Stem cell drug from Pluristem brings dying covid-19 patients back to life

yaky yanay from Pluristem holding a treatment vial

You might want to thank this guy. Pluristem’s stem cell treatment helps covid-19 critically ill to wean off ventilators. The placental stem cell treatment helps a person regenerate damaged tissue. Early evidence suggests the drug can work as prevention as well.

For the elderly and the infirm getting a corona virus COVID-19 diagnosis is like a death sentence. As the world sits at home with baited breath waiting for herd immunity or a vaccination, an Israeli company called Pluristem might have the cure. In a fast-tracked clinical trial running in Israel 100% of critically ill patients (a group of 7) survived Covid-19, while more than half improved and are now weaning off of ventilators.
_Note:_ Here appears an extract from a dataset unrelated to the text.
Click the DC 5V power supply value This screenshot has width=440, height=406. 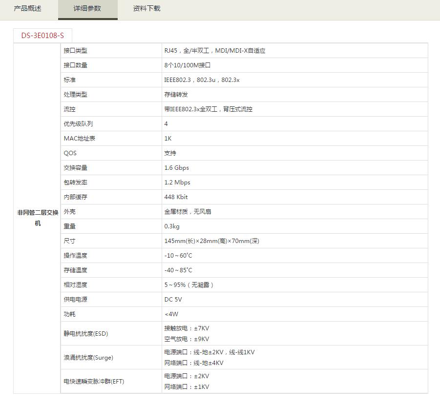(173, 300)
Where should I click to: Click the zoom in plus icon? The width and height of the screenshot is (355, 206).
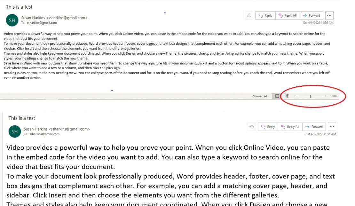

The Israeli medical company Pluristem Therapeutics (Nasdaq:PSTI)  founded in 2001, has announced that its stem cell therapy treatment, using placental stem cells, has been successful in its preliminary trials on patients who are severely ill with coronavirus.

The trials were able to proceed quickly based on fast-tracking laws in cases of compassionate use. The Pluristem’s stem cell treatment called PLX was applied to critically ill people facing organ failure. The company already has a drug in the pipeline to treat radiation sickness and has worked with NASA to solve long duration space travel.
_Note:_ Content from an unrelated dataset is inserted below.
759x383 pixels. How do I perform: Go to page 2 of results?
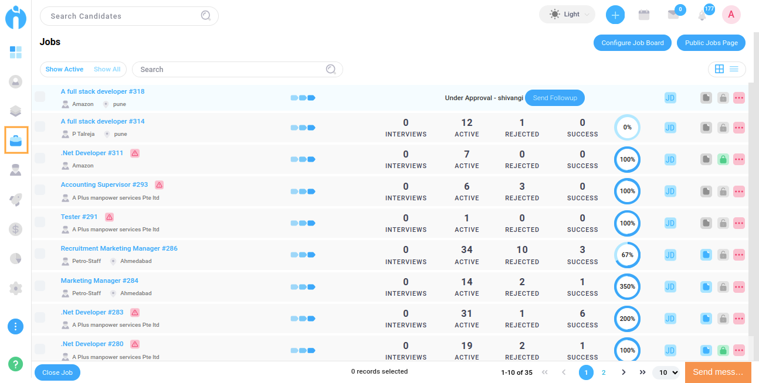coord(604,372)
In the trial in Israel, Pluristem’s placental expanded cells (called PLX) were able to scale back a severely overactive immune system response that causes pneumonia and untimely death by COVID-19. The company’s treatment stimulates the body to regenerate its own cells. While the study is young and the PLX treatment was used on only 7 patients who were suffering from Acute Respiratory Distress Syndrome, the future looks very bright for the company and for us.

The company plans on starting clinical trials in the United States and Europe as soon as regulatory hurdles allow them to do so. 
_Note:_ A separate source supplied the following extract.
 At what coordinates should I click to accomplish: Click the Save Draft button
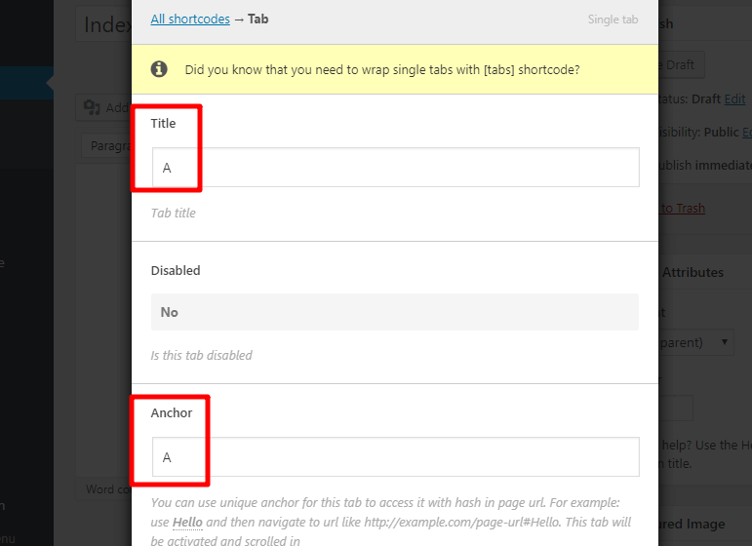tap(677, 64)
There have been about 10,000 confirmed cases of COVID-19 in Israel, with about 120 deaths. Pluristem was able to apply their novel drug treatment in three medical centers in Israel. Among the patients four demonstrated failure of other organ systems, including cardiovascular and kidney failure, indicating critical disease and an overall very poor prognosis.

“Pluristem is dedicated to using its competitive advantages in large-scale manufacturing to potentially deliver PLX cells to a large number of patients in significant need,” said Yaky Yanay, Pluristem’s CEO and President.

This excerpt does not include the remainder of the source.